A Saskatoon man who lost his daughter in a fatal crash in 2014 said the laws for young offenders are breeding life-long criminals.
David Wensley was appalled after one of the women responsible for the deadly wreck walked free last week without any additional jail time for breaching her probation.
Wensley questioned how young offenders can change their ways when they’re not held accountable.
“She knows the system now. She’s been treated the same way for five, six years now,” he said.
“People just don’t become criminals overnight; it’s becoming a lifestyle.”
The woman, who was 17 years old at the time, cannot be named because of her age.
She played a role as a passenger when the stolen vehicle she was in hit a car carrying three teenagers at the intersection of 22nd Street West and Avenue M on May 5, 2014.
James (J.P) Haughey, 17, and Sarah Wensley, 17, were killed in the crash; a third passenger survived.
All three were students at Bethlehem High School in Saskatoon.
The driver, 21-year-old Cheyann Chrystal Peeteetuce entered a guilty plea in 2015 for more than a dozen counts.
Peeteetuce was sentenced to six years in jail.
The teenage passenger pleaded guilty to five charges associated with the crash.

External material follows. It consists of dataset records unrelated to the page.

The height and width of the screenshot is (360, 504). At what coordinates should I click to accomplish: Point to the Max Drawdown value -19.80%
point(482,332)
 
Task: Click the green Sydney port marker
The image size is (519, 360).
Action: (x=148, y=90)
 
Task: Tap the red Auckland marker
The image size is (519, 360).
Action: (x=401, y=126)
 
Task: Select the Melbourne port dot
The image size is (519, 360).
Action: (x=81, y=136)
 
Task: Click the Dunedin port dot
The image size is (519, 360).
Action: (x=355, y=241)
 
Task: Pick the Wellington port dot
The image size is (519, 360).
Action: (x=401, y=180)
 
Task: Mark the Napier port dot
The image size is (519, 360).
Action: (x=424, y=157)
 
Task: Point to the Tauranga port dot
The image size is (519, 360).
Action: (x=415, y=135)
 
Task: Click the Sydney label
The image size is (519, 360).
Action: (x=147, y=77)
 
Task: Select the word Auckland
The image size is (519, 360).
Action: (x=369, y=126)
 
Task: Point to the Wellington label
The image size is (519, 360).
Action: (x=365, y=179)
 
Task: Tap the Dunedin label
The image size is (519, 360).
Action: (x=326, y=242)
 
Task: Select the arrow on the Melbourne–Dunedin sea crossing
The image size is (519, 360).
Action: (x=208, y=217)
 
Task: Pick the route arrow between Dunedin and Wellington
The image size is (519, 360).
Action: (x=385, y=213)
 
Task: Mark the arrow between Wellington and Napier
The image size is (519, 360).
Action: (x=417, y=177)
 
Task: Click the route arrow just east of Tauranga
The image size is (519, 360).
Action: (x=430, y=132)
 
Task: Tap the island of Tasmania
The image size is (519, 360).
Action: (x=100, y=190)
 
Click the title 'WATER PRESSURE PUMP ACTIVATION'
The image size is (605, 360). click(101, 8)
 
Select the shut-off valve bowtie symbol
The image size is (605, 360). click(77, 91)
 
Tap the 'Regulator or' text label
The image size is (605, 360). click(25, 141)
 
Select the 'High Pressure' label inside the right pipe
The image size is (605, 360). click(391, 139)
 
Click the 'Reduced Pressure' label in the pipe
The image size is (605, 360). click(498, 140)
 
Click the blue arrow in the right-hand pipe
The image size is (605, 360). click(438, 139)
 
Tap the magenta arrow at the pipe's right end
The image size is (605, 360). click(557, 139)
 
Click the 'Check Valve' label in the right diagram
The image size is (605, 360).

She was sentenced to the maximum three-year sentence under the Youth Criminal Justice Act.
She was in Saskatoon court last week for breaking conditions related to the deadly crash.
Wensley has followed the court proceedings closely, and attended the hearing.
“She actually looked at me, smiled and waved at me,” Wensley said, adding at first he thought perhaps the woman didn’t know who he was.
Wensley said the judge then proceeded to compliment the accused on her intelligence, adding she hoped the young offender wouldn’t be back in the system.
“When it’s all over, this young offender was actually waving her hand in the air shouting, ‘I’m free, I’m free,’ while we’re making eye contact,” he said.
The father continues to advocate for restorative justice, and feels the system has failed his family. He said no matter what, he’ll appear at all future court hearings—even those unrelated to his daughter’s death—for the women convicted of killing her.
“I’m always going to be there. Whenever they’re in trouble, I plan on being there,” he said.
“It’s my responsibility. I was proud of my daughter, and I’ll always be proud of my daughter and I feel I have to do something for her.”